Please see BIP 2 for more information about BIPs and creating them. Please do not just create a wiki page.

Please do not modify this page. This is a mirror of the BIP from the source Git repository here.

  BIP: 52
  Layer: Consensus (hard fork)
  Title: Durable, Low Energy Bitcoin PoW
  Author: Michael Dubrovsky <mike+bip@powx.org>
          Bogdan Penkovsky <bogdan+bip@powx.org>
  Comments-Summary: No comments yet.
  Comments-URI: https://github.com/bitcoin/bips/wiki/Comments:BIP-0052
  Status: Draft
  Type: Standards Track
  Created: 2021-05-13
  License: BSD-2-Clause
           OPL


Simple Summary

Bitcoin's energy consumption is growing with its value (see Figure below). Although scaling PoW is necessary to maintain the security of the network, reliance on massive energy consumption has scaling drawbacks and leads to mining centralization.
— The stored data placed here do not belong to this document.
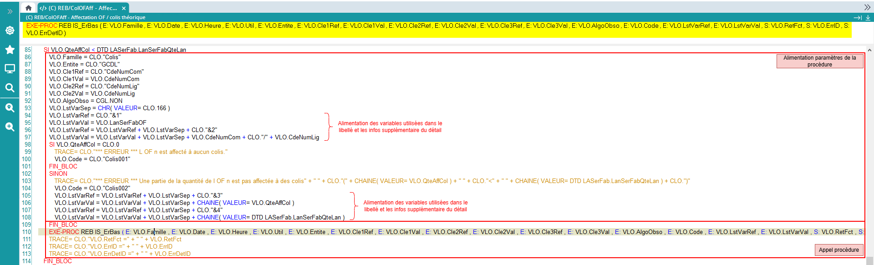This screenshot has height=265, width=874.
Task: Select the REB/ColOFAff editor tab
Action: pos(78,8)
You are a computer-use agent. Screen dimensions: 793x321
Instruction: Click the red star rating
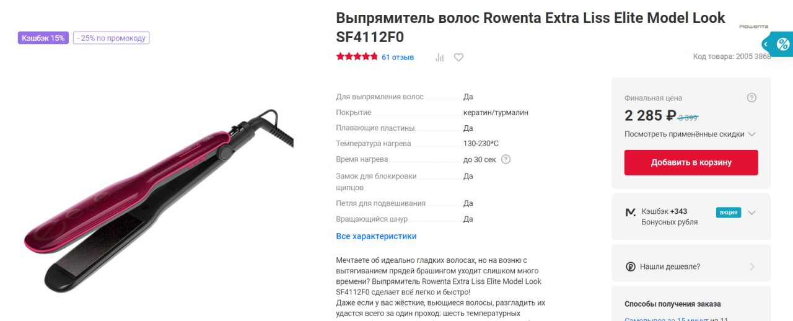[357, 57]
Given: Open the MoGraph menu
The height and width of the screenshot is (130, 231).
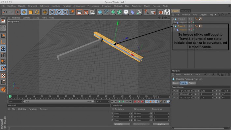Looking at the screenshot, I should coord(118,6).
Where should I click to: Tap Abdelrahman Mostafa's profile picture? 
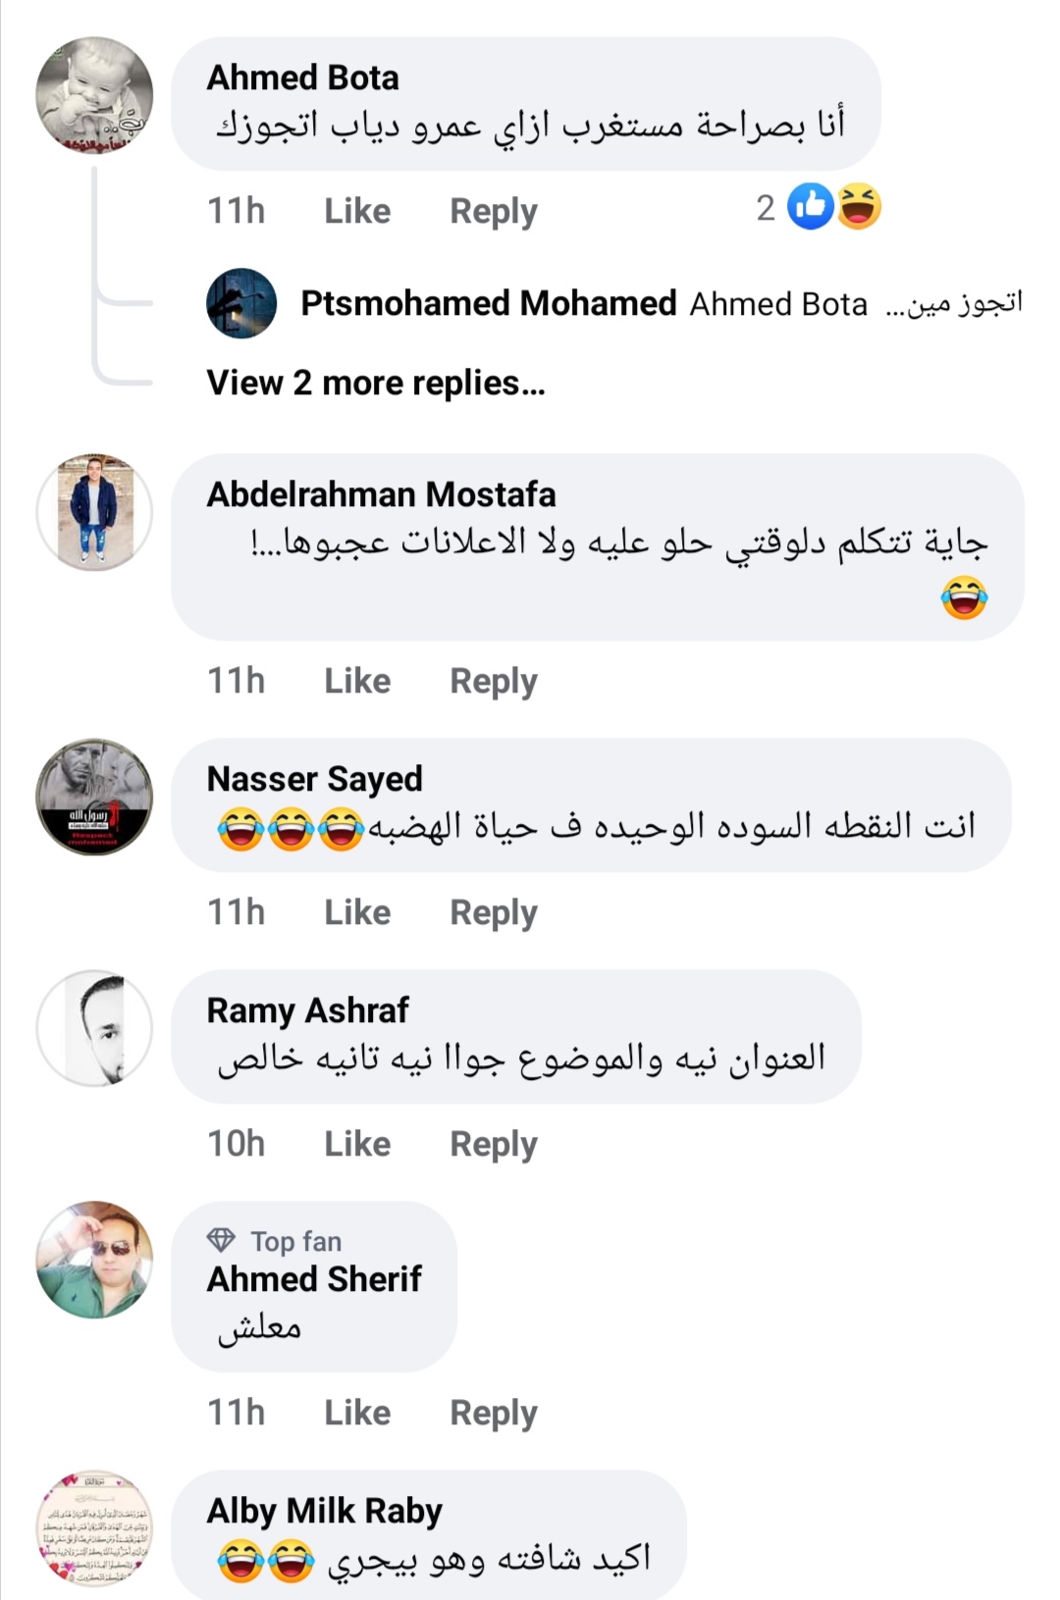click(94, 512)
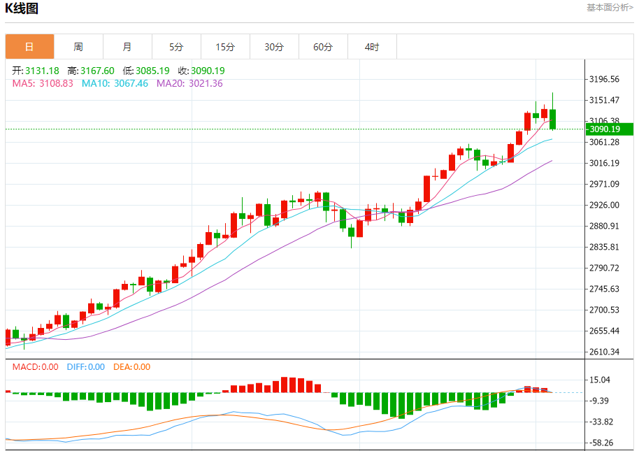Click the latest green candlestick

click(x=552, y=120)
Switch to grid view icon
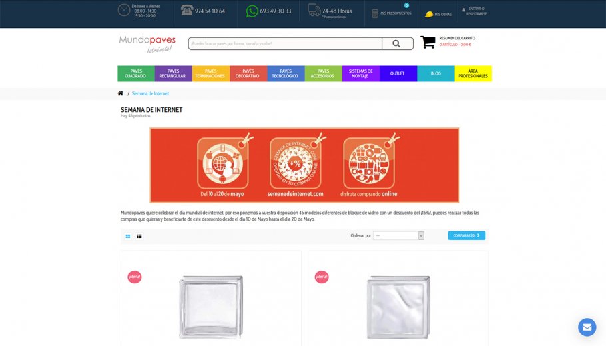This screenshot has height=346, width=606. pyautogui.click(x=128, y=236)

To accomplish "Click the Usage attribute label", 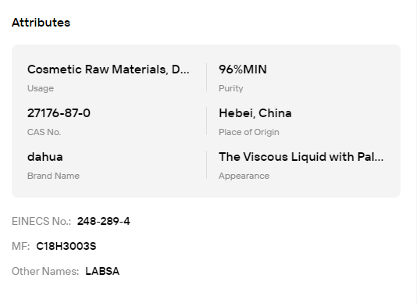I will (41, 88).
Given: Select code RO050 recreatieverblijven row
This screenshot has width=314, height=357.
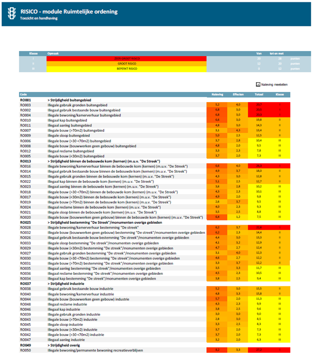Looking at the screenshot, I should 25,350.
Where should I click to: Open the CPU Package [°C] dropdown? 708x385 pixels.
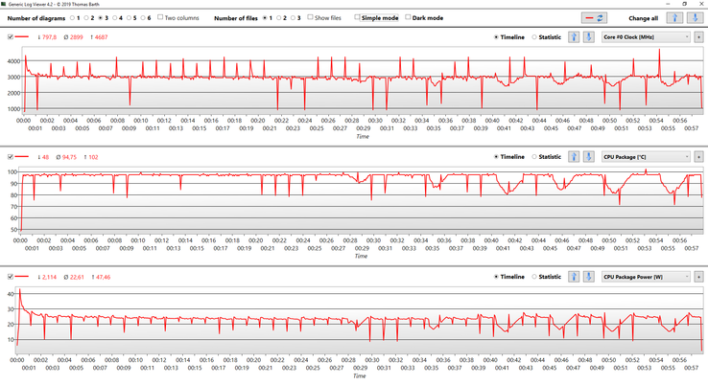click(x=646, y=156)
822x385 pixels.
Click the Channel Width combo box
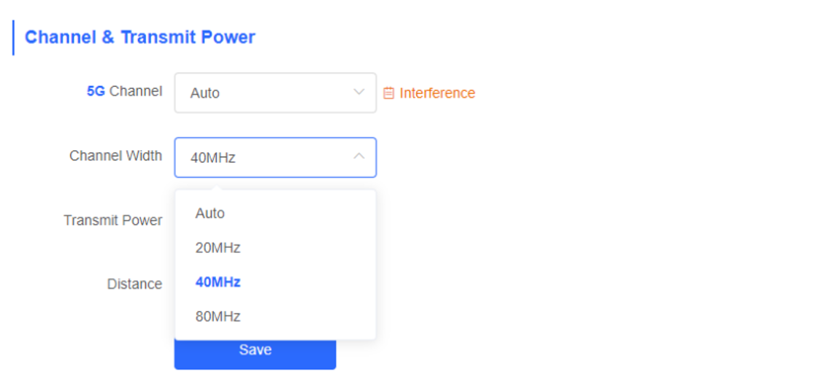[x=275, y=158]
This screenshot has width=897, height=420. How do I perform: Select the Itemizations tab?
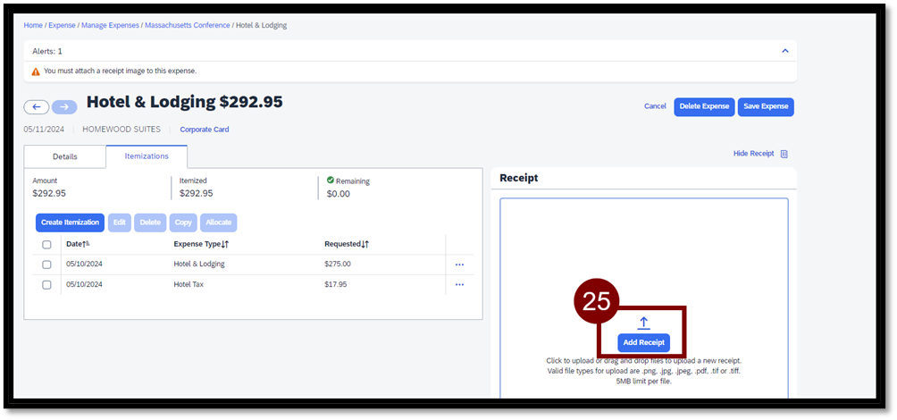pyautogui.click(x=147, y=156)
A major consequence of the central role of local electricity cost in mining is that today, most existing and potential participants in the Bitcoin network cannot profitably mine Bitcoin even if they have the capital to invest in mining hardware. From a practical perspective, Bitcoin adoption by companies like Tesla (which recently rescinded its acceptance of Bitcoin as payment) has been hampered by its massive energy consumption and perceived environmental impact.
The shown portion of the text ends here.